Un fait à souligner concerne la variation du nombre de demandes depuis la pandémie ; En 2020, année de l’effondrement de l’économie, 1 292 demandes ont été déposées pour entrer dans le processus de réorganisation. Pour 2021, le total était de 1 193 et ​​la réduction annuelle de 8 % ; En 2022, ce chiffre est passé à 1.219 et la baisse a été de 6 %. Cependant, en 2023, ce nombre s’élevait à 1 420, soit une augmentation de 10 % par rapport à 2020.

Billy Escobar, surintendant des sociétés, a réitéré que Les effets de la pandémie continuent de se manifester aujourd’hui et a assuré que son entité prépare un projet de loi pour accélérer la réorganisation.

Selon Confecámaras, à la fin de l’année dernière, en Colombie, il y avait Sur 1,7 million d’entreprises, on estime que 0,4% du tissu économique actuel a demandé ou s’est engagé dans un processus de réorganisation.

Bien que cette part ne semble pas critique par rapport à la taille de l’appareil productif, il convient de mentionner que, selon les métriques compilées par Supersociedades, 199 762 personnes sont employées dans les entreprises menacées de liquidation.

Le plan Supersociété

Comprenant que les entreprises sont le cœur qui donne vie à l’économie à travers les salaires, les investissements et les impôts, Le surintendant a détaillé plusieurs stratégies avec lesquelles il entend contrecarrer l’insolvabilité potentielle des entreprises.

« Nous avons entrepris une tâche énorme en visitant toutes les régions du pays pour compagnies ferroviaires.
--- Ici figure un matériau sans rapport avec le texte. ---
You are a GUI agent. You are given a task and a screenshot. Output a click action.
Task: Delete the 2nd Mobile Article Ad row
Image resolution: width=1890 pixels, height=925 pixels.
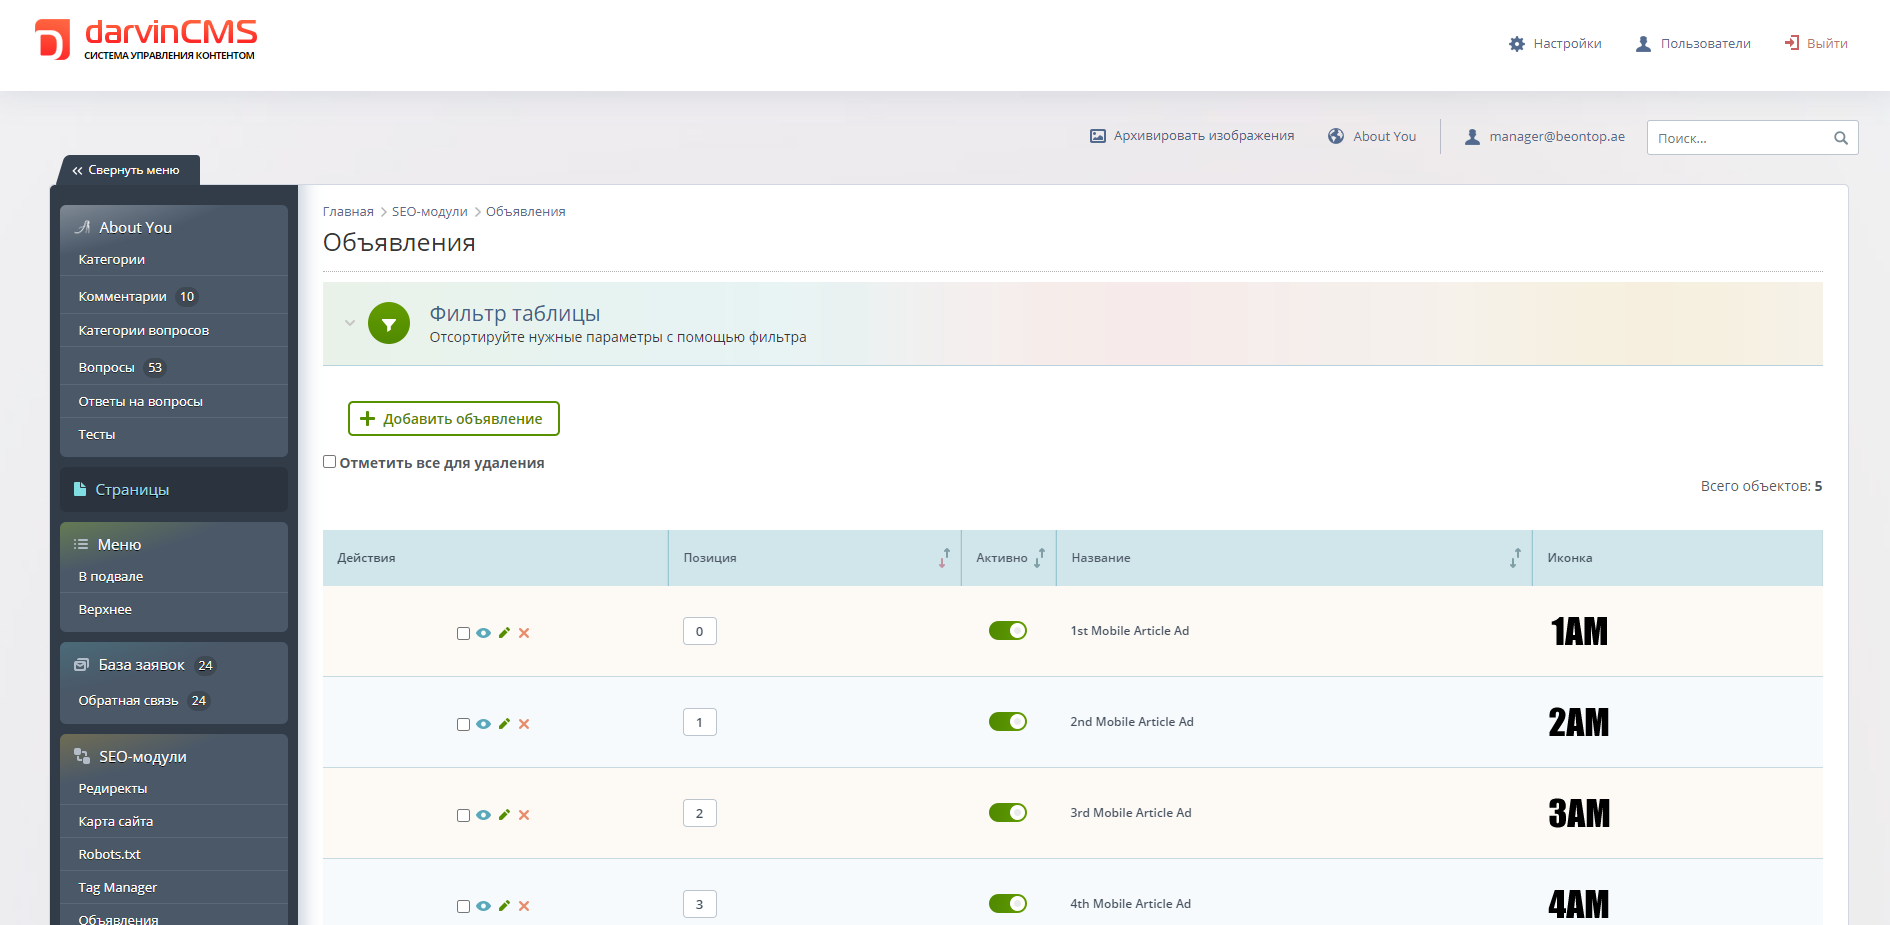(x=524, y=724)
Et en plus, une autre stratégie consiste à obtenir des investissements de toutes sortes : nationaux, internationaux, publics et privés à travers différents mécanismes », a-t-il expliqué.

Parmi les méthodes pour concrétiser cette capitalisation, comme indiqué, on pourrait envisager que les propriétaires vendent une partie des entreprises ou obtiennent des financements. En outre, il a noté que Il serait viable d’envisager une vente totale des entreprises afin qu’elles poursuivent leur objet social et que l’économie ou les emplois qui dépendent de leur fonctionnement ne soient pas affectés.

« Il existe de nombreux mécanismes qui permettent aux entreprises de prévenir la situation pour pouvoir avancer. D’un côté, nous avons la formation, et de l’autre, il y a l’analyse. Nous renforçons notre système d’information pour le rendre plus agile. Ceci, afin de suivre de manière adéquate et de connaître le statut réel des entreprises du pays. Et enfin, conclure des accords avec plusieurs institutions publiques et privées.

Dans cet ensemble de tactiques, comme mentionné, figure le projet de loi de sauvetage des entreprises, qui modifierait la loi 1116 et fournirait davantage d’outils pour éviter la liquidation, une initiative qui rendrait le processus de réorganisation plus agile.

« La mentalité est que toutes les forces dont nous disposons visent à sauver les entreprises. Lorsqu’une entreprise se réorganise, il y en a d’autres qui sont touchés, les prestataires de services », a-t-il expliqué.